Afterwards, we met Dr. Connors in a consultation room. Alex commented that the room “looked like they bring people in to tell them bad news”. I still had hope that things weren’t that bad, given Choo Choo’s in utero activity (there are times that I swear I’m watching a scene out of Alien). Dr. Connors explained the situation extremely well, putting much of the questions to rest (I’ve summarised the technical stuff above, mixed with other things we’ve learned). The remaining question was: Is Choo Choo alright?

The blood flow is a test that almost entirely replaces amniocentesis (and has proven to be just as accurate).
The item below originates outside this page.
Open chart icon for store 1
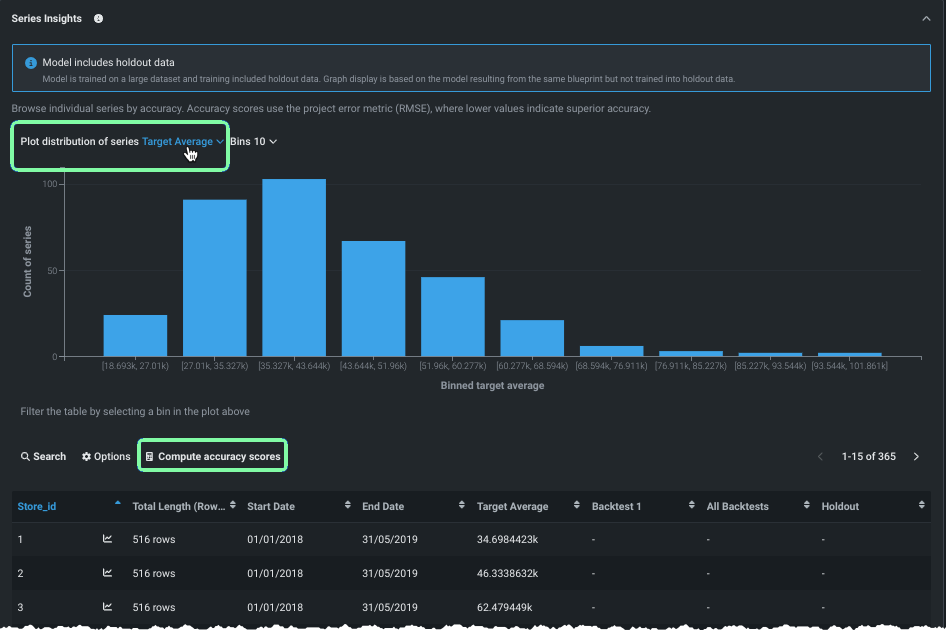coord(108,539)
Research shows that the brain is very good at regulating its oxygen supply by altering the rate of blood flow — low oxygen level (as a result of low hemoglobin), higher rate of blood flow.

The scale of the flow, at least insofar as anti-K is concerned, ranges from 1.0 to 1.5: 1.0 is “normal”, and 1.5 is the point where you schedule a transfusion. Choo Choo is clocking in at 1.4. Basically, not in danger, but not out of the woods — right in the “monitor and review” range.

To top it off, we’re also in a pregnancy grey area: too late to do some procedures (such as amniocentesis), and too early to do induction. We have to wait.

Next week, we go back again, and test again. If the scale increases, we have to increase the frequency of ultrasound tests. If the scale decreases, we get to breathe a bit more. But no matter now it goes, Dr. Connors was clear: we’re having Choo Choo earlier than expected.

Sorry Darren and Jeannie, chances are we’ll beat you to the punch.